Flashback Wednesday — Little Miley, All Grown Up

May 2, 2018
Posted by Jay Livingston

Miley Cyrus was on Jimmy Kimmel last night defending her tweet of two days earlier. The tweet retracted an apology of ten years earlier. I mean, I guess saying “fuck you” constitutes a retraction.


I had blogged about the controversy at the time (here), noting that the photo did not deliver on what the tabloid headlines promised – “Racy,” “Topless,” “Half-naked,” etc., and that the salaciousness seemed to be in the mind of the beholders.*

It wasn’t what Miley Cyrus was showing – a beach photo of her in a scoop-back, one-piece bathing suit would have shown more skin – it was what she wasn’t showing but that the viewers knew was there. “Seemingly bare breasted,” was how the Daily Record put it (just under the headline “It’s not Art – It’s Porn.”). What made the photo “racy,” at least to these observers, was not the sight of her bare breasts but the thought that she either had just bared them or might be about to.

Honi soit qui mal y pense. Which is basically what Miley told Jimmy last night.

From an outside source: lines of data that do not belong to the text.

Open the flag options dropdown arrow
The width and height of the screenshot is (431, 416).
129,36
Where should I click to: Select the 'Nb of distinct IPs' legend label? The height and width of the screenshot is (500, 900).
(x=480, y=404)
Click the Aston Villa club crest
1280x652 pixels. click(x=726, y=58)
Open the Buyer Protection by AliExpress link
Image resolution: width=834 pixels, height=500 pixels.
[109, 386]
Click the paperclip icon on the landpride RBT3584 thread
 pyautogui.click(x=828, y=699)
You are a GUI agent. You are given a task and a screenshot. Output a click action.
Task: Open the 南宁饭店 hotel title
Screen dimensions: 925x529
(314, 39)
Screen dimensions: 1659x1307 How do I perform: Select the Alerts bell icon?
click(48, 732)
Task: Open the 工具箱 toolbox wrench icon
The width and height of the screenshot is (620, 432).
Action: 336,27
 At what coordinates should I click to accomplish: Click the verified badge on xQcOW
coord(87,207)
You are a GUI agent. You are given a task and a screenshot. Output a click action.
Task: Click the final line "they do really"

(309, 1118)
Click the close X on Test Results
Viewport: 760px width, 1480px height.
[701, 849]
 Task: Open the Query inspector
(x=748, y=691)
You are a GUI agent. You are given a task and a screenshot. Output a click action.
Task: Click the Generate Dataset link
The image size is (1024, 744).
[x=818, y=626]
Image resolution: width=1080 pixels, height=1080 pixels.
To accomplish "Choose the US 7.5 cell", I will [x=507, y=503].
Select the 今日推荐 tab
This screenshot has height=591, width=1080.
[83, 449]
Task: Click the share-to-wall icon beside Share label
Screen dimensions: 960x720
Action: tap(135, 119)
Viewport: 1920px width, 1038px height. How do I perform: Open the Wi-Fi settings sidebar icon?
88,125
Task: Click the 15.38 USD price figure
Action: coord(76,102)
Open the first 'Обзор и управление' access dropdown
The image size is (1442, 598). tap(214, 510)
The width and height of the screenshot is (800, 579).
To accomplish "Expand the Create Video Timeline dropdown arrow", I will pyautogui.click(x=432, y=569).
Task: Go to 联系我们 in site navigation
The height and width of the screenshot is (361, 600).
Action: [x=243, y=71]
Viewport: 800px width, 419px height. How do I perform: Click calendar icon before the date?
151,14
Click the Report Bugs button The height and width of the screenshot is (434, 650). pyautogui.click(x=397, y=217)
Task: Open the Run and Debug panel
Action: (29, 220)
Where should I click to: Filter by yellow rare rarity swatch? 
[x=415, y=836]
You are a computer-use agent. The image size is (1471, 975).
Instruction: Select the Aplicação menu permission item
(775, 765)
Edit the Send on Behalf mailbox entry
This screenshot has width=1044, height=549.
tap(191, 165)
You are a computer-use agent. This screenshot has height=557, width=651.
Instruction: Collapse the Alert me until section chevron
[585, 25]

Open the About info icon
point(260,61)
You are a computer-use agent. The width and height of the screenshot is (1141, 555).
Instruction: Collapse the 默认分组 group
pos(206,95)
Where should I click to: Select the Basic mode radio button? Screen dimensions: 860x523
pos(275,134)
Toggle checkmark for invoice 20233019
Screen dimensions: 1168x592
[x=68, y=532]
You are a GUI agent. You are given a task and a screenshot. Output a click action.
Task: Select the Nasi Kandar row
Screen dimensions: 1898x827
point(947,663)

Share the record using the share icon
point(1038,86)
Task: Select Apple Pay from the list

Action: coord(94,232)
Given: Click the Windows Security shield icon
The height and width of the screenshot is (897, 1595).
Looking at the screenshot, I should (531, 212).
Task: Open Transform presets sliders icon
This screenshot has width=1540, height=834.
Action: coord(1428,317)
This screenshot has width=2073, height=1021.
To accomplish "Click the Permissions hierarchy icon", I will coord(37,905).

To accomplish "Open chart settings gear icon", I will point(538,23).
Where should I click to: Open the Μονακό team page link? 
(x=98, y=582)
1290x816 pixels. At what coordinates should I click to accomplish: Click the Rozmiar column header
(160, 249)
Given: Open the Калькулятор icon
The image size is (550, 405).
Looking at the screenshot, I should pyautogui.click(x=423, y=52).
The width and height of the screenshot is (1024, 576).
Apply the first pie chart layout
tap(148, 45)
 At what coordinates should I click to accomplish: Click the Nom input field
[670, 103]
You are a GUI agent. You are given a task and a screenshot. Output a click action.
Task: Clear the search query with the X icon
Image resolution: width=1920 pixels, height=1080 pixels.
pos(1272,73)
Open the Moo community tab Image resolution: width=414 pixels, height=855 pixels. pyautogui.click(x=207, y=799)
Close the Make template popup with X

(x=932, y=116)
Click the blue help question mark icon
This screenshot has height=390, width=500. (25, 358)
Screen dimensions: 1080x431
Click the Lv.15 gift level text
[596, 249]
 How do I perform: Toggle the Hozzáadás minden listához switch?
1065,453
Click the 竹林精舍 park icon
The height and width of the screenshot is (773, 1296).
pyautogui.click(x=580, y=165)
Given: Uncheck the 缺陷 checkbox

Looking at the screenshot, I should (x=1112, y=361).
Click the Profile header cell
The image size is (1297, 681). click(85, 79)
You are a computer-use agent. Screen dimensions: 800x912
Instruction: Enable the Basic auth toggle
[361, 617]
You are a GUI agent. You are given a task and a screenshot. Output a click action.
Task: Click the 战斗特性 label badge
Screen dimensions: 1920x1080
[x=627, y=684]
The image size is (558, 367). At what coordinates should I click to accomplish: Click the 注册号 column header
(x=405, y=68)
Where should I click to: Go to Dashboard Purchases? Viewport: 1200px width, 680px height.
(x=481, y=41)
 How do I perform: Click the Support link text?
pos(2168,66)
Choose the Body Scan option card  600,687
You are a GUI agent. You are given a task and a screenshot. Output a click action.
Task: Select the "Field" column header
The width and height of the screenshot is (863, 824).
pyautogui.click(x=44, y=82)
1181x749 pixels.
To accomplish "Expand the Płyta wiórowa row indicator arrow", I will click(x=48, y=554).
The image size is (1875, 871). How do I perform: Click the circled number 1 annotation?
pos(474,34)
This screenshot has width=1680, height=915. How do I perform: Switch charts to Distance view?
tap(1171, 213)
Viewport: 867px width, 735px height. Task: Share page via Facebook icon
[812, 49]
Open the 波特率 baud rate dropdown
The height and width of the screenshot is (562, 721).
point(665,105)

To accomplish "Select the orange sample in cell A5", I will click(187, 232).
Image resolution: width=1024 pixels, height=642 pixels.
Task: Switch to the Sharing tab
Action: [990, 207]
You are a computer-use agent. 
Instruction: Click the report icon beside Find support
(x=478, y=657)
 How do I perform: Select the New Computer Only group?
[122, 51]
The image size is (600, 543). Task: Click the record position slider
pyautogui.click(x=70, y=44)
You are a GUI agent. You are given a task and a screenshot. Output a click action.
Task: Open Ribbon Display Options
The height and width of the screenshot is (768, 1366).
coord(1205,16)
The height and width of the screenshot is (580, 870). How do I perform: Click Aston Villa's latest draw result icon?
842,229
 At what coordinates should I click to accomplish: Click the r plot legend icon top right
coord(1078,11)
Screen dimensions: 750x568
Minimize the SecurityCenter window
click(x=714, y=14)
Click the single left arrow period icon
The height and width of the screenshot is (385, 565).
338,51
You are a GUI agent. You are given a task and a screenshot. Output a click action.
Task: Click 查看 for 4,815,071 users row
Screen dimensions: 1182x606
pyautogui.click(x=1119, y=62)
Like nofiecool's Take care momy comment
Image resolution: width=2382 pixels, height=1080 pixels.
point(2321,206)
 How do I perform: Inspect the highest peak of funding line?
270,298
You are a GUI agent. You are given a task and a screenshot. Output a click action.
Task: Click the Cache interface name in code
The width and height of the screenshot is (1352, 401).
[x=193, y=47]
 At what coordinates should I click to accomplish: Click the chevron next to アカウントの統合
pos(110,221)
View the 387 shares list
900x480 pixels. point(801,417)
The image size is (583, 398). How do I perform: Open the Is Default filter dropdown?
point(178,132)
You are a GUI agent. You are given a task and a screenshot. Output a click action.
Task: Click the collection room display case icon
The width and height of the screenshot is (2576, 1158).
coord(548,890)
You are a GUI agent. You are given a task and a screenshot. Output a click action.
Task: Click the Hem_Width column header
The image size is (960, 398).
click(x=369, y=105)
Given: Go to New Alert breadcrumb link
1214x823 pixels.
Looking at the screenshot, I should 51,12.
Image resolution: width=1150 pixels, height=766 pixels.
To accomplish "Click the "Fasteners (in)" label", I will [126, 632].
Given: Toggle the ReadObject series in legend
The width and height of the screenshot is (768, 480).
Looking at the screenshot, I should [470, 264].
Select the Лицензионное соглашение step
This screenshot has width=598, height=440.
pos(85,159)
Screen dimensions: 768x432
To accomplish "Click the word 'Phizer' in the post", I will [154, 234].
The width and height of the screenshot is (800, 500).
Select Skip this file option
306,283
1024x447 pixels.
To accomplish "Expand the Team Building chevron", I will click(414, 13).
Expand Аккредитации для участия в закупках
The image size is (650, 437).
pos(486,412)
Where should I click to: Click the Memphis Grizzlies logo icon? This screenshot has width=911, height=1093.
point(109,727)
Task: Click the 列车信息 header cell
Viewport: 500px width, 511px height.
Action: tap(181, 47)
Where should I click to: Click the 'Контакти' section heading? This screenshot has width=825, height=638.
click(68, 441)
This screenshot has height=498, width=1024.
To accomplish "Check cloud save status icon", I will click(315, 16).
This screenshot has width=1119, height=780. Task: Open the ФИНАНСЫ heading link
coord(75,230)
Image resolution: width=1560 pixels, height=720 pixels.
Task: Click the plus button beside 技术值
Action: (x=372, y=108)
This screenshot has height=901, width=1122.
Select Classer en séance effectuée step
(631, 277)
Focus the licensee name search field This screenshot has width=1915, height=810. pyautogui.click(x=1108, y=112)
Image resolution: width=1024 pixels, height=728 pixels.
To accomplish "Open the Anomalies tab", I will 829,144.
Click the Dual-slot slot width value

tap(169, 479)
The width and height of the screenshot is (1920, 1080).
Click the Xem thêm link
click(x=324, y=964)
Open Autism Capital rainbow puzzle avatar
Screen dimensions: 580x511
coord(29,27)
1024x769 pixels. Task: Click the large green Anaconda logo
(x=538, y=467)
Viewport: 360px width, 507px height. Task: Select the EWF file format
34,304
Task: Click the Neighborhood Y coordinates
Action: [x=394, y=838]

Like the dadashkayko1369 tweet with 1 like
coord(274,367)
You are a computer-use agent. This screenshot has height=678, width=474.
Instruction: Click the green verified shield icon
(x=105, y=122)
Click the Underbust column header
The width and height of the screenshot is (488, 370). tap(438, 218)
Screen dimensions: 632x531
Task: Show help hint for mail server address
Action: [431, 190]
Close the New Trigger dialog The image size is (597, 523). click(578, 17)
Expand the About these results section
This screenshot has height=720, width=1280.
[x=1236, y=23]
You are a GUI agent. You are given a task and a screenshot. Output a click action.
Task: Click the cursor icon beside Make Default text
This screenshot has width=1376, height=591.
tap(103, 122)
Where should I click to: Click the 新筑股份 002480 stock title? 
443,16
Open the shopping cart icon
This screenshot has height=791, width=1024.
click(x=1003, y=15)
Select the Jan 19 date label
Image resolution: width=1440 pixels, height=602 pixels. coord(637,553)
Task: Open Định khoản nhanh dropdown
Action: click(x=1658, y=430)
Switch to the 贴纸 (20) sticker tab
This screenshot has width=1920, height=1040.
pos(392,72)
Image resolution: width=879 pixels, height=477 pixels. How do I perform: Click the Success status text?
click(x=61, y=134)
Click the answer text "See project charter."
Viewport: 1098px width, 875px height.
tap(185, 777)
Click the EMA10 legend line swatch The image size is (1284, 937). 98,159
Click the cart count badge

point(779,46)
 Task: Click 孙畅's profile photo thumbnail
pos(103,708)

“It was everyone else’s poisonous thoughts and minds that ended up turning this into something it wasn’t meant to be so I actually shouldn’t be ashamed, they should be.”

The title of my post was “Good Girl, Naughty Picture” and if there was any sociological content, it was the cultural context that went beyond mere Miley and her employer at the time.

The problem for Disney seems to be how to have their teen-age girl stars be attractive without being sexual. That was hard enough in the 1950s, when Annette was prima inter pares among the Mouseketeers, and as Dave Barry put it, some of the letters on her jersey were closer to the screen than others. Still, like a good Disney kid, she acted happily unaware of the changes puberty had brought. Not till she left Mouseworld did she go on to make all those beach films. (“Hi, I’m Annette, and these are my breasts,” cooed Gilda Radner in the SNL parody.)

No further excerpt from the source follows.